La plupart des Belges sont propriétaires d’une habitation ou en louent une. Cependant, les propriétaires et les locataires sont traités inégalement sur le plan fiscal. Non seulement les propriétaires bénéficient d’une déduction fiscale – le bonus logement – pour leur éventuel emprunt hypothécaire, mais perçoivent toutes sortes de subsides et de réductions, allant de la prime à la rénovation et à l’amélioration à une réduction de TVA en cas de rénovation. Par contre, le soutien fiscal de locataires se limite à de faibles subsides de location et à une offre très réduite de logements sociaux.

Cette politique de logement favorise l’inégalité. Comme la plupart des propriétaires appartiennent aux catégories de revenus moyens et élevés, ils perçoivent plus d’argent de l’état que les catégories de revenus plus faibles. Une étude récente de l’Institut de Recherche sur le Travail et la Société de la KuLeuven (HIVA) révèle que pas moins de 68% des avantages relatifs au logement aboutissent auprès des 40% de revenus les plus élevés. C’est un exemple dudit effet Matthieu : celui qui a beaucoup, aura encore plus de l’état. Et inversement : celui qui n’a pas grand-chose, aura encore moins. Et la dernière réforme du bonus logement ne risque pas de changer cette situation.

La politique de logement favorise l’inégalité

Inégalité au carré

D’un point de vue méritocratique, on pourrait raisonner que celui qui travaille dur pour pouvoir s’acheter un logement puisse être récompensé par l’état à coup de subsides au logement ou de réductions fiscales. Mais ce n’est pas tout à fait le cas non plus : une étude récente démontre que de plus en plus de personnes sont aidées par leurs parents.
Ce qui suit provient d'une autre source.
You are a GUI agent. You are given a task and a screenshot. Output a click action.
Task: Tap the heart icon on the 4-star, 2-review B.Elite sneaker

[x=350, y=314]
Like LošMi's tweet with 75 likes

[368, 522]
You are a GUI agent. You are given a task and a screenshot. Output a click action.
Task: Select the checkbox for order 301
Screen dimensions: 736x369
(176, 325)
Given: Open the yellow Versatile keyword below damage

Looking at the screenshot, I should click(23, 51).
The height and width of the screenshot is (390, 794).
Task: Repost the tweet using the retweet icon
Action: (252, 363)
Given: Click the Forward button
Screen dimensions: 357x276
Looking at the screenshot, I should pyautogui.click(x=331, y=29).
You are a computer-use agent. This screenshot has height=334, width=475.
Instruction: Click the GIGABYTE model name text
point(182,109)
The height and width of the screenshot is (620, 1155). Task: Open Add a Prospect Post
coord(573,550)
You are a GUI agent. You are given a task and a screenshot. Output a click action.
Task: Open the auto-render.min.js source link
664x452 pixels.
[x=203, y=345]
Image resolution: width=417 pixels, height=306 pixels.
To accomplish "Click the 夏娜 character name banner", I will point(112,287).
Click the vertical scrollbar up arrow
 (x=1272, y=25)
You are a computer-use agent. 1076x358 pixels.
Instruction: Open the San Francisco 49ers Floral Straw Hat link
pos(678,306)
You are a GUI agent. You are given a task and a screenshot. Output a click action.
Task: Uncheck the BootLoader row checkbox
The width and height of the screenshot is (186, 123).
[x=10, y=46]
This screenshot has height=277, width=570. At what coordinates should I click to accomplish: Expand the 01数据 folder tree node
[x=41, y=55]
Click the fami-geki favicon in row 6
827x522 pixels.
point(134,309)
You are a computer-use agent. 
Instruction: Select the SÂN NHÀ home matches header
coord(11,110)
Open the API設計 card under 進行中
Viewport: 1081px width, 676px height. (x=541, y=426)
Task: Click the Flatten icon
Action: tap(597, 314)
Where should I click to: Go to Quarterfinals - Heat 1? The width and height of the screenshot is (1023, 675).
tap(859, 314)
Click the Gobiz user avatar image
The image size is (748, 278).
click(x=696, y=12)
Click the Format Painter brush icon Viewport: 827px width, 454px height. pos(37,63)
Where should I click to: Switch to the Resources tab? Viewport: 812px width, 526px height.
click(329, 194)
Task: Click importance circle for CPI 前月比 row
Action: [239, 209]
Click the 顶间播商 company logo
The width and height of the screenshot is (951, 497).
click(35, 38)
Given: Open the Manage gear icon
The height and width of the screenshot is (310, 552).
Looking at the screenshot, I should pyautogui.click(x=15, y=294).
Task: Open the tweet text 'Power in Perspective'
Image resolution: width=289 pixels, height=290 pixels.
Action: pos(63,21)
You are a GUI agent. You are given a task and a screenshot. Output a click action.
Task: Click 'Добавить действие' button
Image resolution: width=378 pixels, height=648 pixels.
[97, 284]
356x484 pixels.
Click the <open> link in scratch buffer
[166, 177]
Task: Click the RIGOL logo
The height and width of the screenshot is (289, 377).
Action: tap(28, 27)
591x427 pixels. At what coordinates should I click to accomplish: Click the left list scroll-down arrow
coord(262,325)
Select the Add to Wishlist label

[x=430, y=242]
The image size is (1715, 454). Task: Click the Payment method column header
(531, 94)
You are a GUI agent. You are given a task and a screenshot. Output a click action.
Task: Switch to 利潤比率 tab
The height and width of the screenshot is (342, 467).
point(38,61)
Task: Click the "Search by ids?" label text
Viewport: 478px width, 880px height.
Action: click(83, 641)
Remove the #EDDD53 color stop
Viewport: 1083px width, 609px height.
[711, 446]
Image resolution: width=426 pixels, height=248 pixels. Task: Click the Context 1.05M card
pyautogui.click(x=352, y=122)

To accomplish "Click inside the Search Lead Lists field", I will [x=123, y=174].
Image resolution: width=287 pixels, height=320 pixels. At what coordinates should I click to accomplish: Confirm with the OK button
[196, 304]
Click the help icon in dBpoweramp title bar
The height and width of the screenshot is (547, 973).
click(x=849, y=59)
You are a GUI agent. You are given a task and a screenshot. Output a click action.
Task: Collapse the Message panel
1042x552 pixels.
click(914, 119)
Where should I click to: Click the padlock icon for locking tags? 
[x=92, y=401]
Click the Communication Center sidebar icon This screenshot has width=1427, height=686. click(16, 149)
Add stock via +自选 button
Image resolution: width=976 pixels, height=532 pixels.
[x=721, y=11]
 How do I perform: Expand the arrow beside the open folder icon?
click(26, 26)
Cela signifie que l’état ne favorise pas uniquement les riches, mais en fait aussi les riches dont les parents sont riches. Conclusion : c’est une inégalité au carré.

De plus, le soutien fiscal pour l’achat d’une maison entraîne une hausse des prix de l’immobilier. Beaucoup de ménages achètent une maison trop chère par rapport à leurs revenus parce qu’ils tiennent compte du bonus logement. Du coup, les prix du logement augmentent plus rapidement que leur valeur intrinsèque. Selon les chiffres du SPF Finances, le prix moyen d’une maison a augmenté de pas moins de 258% entre 2000 et 2015. Il devient de plus en plus difficile pour les jeunes générations d’acheter une maison.

Non seulement l’achat d’un logement devient impayable, mais les locataires aussi en pâtissent. Suite à la hausse des prix de l’immobilier, de plus en plus de bailleurs vendent leur maison au lieu de continuer à la louer. Du coup, le marché locatif se rétrécit et il devient plus difficile de louer quelque chose à un prix raisonnable. À nouveau, les jeunes et les catégories de revenus faibles en pâtissent.

Où est le débat politique?

Notre politique de logement fiscale rend le logement de plus en plus impayable. Il va de soi que les jeunes et les catégories de revenus faibles ne doivent pas payer plus d’impôts que les plus âgés ou les catégories de revenus plus élevés. Mais ils sont le dindon de la farce de la répartition très injuste de déductions fiscales et de subsides. Le Belge est né avec une brique dans le ventre, mais la brique pèse de plus en plus lourd.

Il est étonnant qu’il n’y ait pas plus de débats politiques à ce sujet. À l’exception d’un certain nombre d’interventions parlementaires (que personne ne suit) ou de quelques passages dans les programmes électoraux (que personne ne lit), il n’y a pas de débat politique ou sociétal à propos de notre politique de logement. Et cela contrairement à l’étranger, où le logement abordable est un thème important aux élections.

Alors que les quotidiens sont remplis de burkinis et d’autres faits divers religieux, le silence règne sur les questions socio-économiques vraiment importantes pour beaucoup de gens.